◆ Task A: From the Fermilab frog FAQ, list the prey that adult frogs and toads eat.
◆ Task B: In the Fermilab frog FAQ, what distinguishes frogs and toads from salamanders?

◆ Text provided:

::::::

FERMILAB FROG FAQs. . .
So what makes a frog a frog?
Frogs and toads are amphibians, which means they live their lives both in water and on land. Typically, frogs breed and spend thier juvenile (or "larval") stage in the water, then spend some or virtually all of their adult lives on the land. Frogs and toads are distinguished from salamanders (which are also amphibians) by the fact that adults do not have a tail.
Do all frogs live in the water?
No. The amount of time that adults spend in the water varies enormously. Bullfrogs and green frogs, although they have lungs and breathe air, spend almost all their adult lives in the water. On the other end of the spectrum, toads and treefrogs spend the majority of their adulthood outside of water. All frogs and toads, however, must eventually come back to the water to mate and lay eggs.
Why do the eggs have to be in water?
Amphibian eggs do not have a hard protective shell like bird or reptile eggs. Frogs and toads lay eggs in jelly-like masses, and unless the eggs are covered with water, they will dry up and die. Most amphibian eggs become much bigger after they are laid because the eggs absorb water and swell to several times their original volume!
What are tadpoles?
Tadpoles are the immature (larval) forms of frogs that hatch right from the egg. All tadpoles are completely adapted to live underwater. Like fish, they breath through gills rather than lungs. Tadpoles eventually transform themselves through a process called metamorphosis into adult frogs. Hormone changes within their bodies cause their legs to develop and their tails to be re-absorbed into their bodies. Wow!
What do frogs eat?
Adult frogs and toads are always predatory, preying on insects mostly but also smaller frogs and fish. Tadpoles are mostly vegetarian, grazing on algae that grow in leaf or rock surfaces under the water. Sometimes, very large tadpoles, such as bullfrog tadpoles, become meat-eaters and sometimes even eat other frogs!

::::::

◆ Provided data:
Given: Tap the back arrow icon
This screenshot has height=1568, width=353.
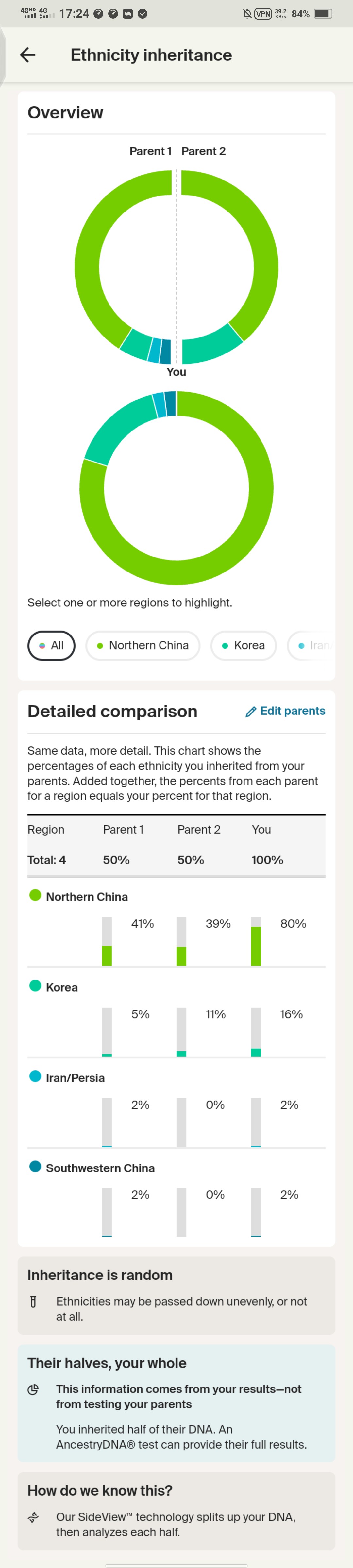Looking at the screenshot, I should (x=27, y=55).
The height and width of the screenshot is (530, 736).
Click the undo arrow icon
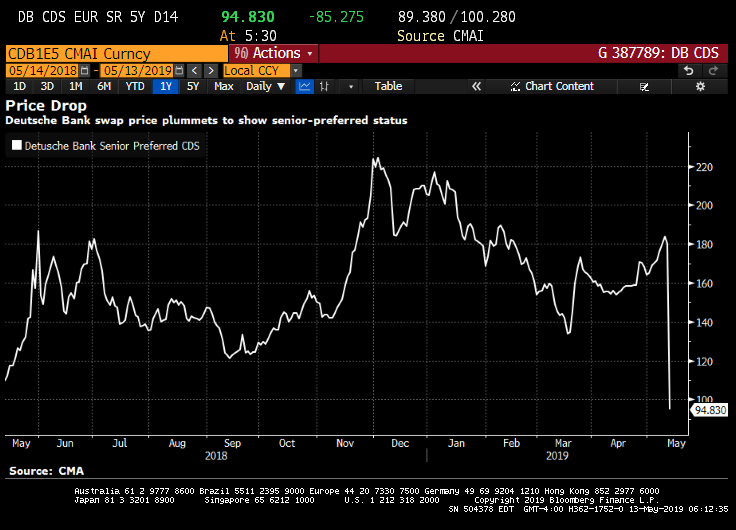pyautogui.click(x=688, y=70)
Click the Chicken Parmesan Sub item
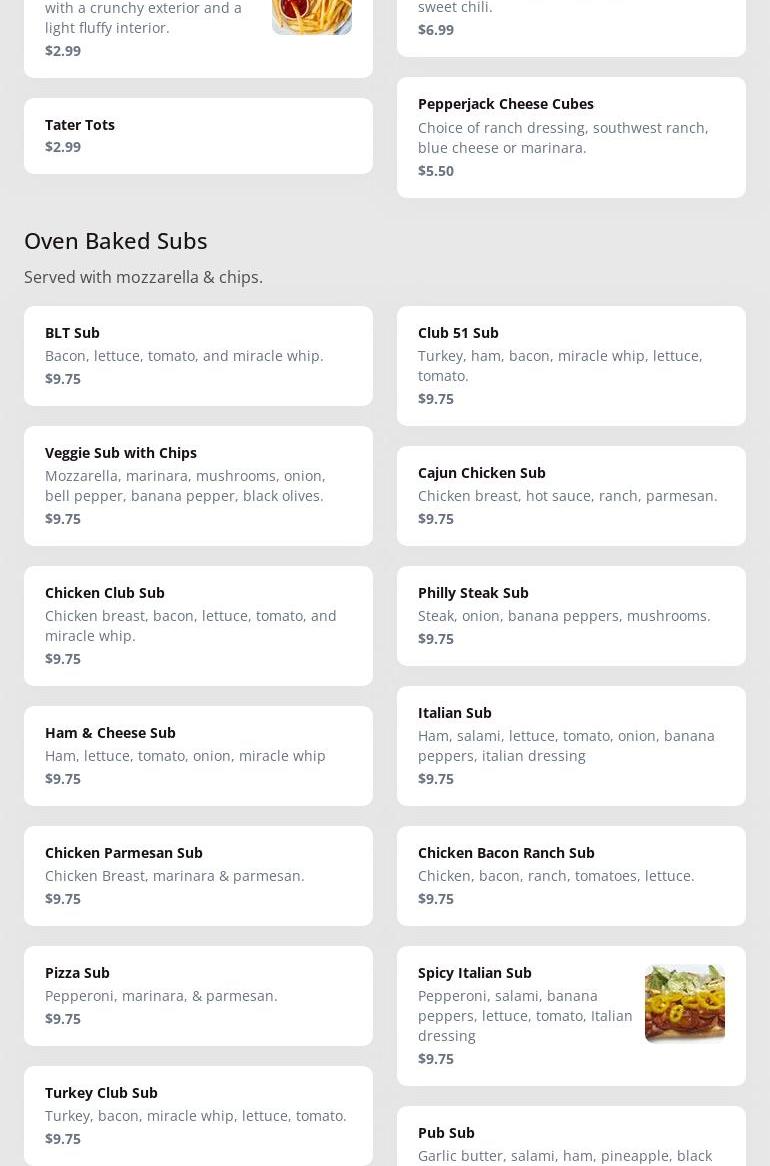Viewport: 770px width, 1166px height. 198,875
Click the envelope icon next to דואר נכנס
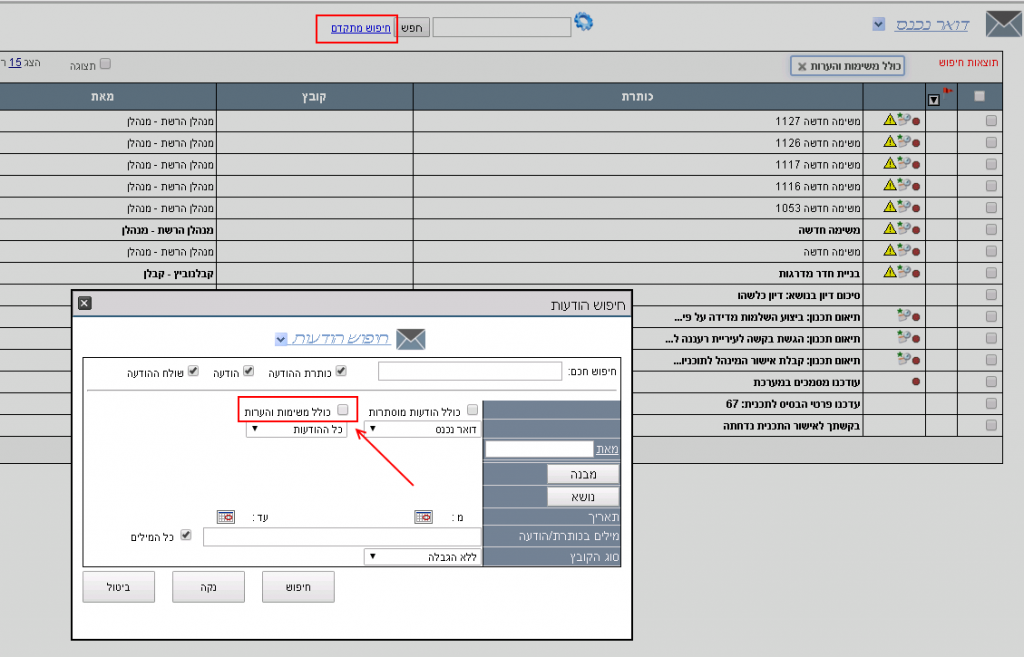 point(1002,24)
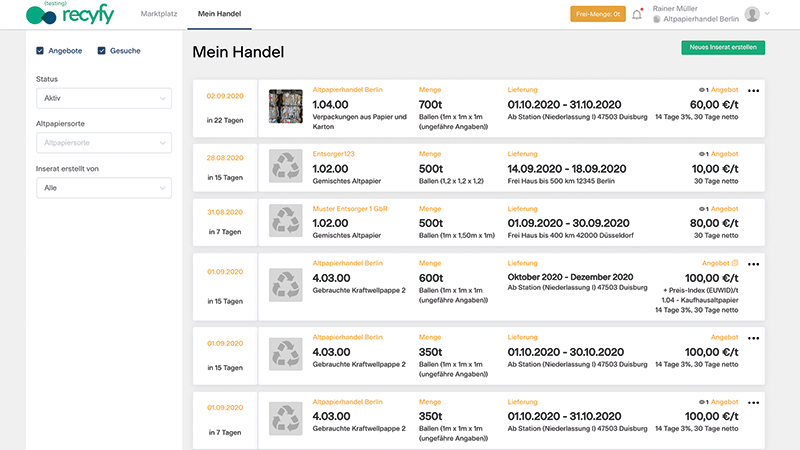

::::::

◆ Answer A: Insects (mostly), smaller frogs, fish

◆ Answer B: Adult frogs and toads do not have a tail.